Retrofitting the existing building stock represents the largest and fastest way to reduce energy consumption for Department of Defense (DoD). However, the current retrofit process is manually intensive, focused on equipment selection for initial cost and not energy performance, and not amenable to systems solutions with potential for substantially reducing energy consumption in buildings. Systems approaches have been demonstrated in a number of "one-off" new construction projects, but significant challenges exist in being able to reproduce the energy savings in a cost-effective, timely, and reliable manner, particularly for the constrained problem of retrofitting existing buildings. The systems approach is based on the observation that a building is a multi-scale, heterogeneous, complex dynamic system with considerable uncertainty. Existing modeling and simulation tools cannot accurately capture the dynamic coupling among building subsystems, especially as it relates to control, and therefore represent a barrier to robust and scalable deployment of technologies that require low levels of energy consumption.

The objective of this project was to develop the required systems methodology and building physics and dynamics-based analysis tool set to deliver significantly higher energy performance in existing buildings than is achievable by the current retrofit process.

The project was executed in two phases: 1) assessment and classification and 2) retrofit design.
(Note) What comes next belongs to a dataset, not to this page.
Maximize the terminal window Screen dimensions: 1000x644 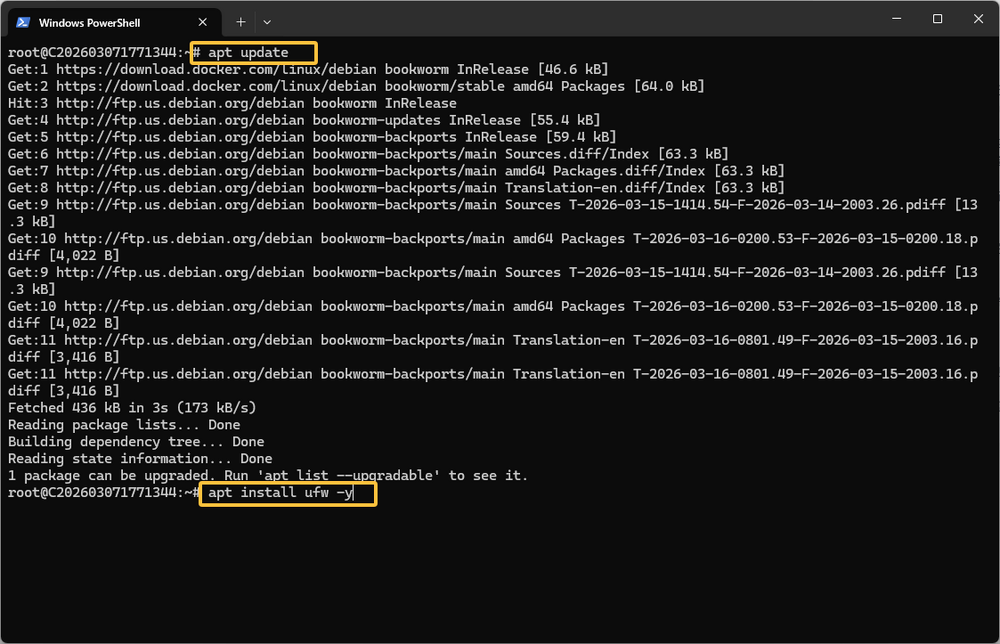[x=937, y=19]
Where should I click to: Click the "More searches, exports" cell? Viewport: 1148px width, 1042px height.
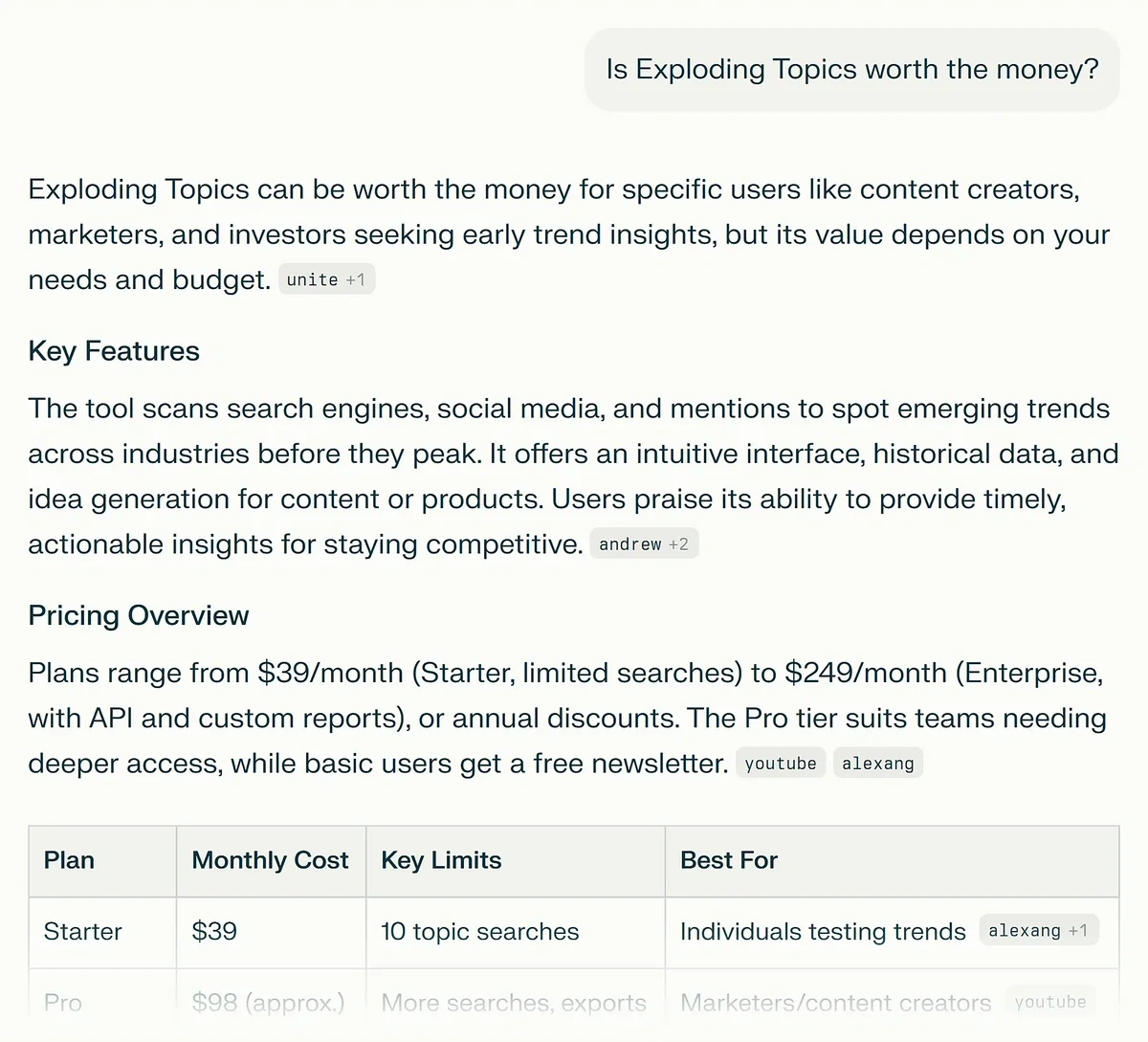point(513,1002)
The assessment and classification phase involved model- and data-based representations of DoD existing building stock energy performance, classified by different building usage types and climates. This was followed by evaluation of the energy use reduction potential of different combinations of low energy design principles (e.g. insulation, daylighting and ground source heat pumps), resulting in system configurations for a class or cluster of buildings (i.e. representative of a particular combination of building usage types and climates).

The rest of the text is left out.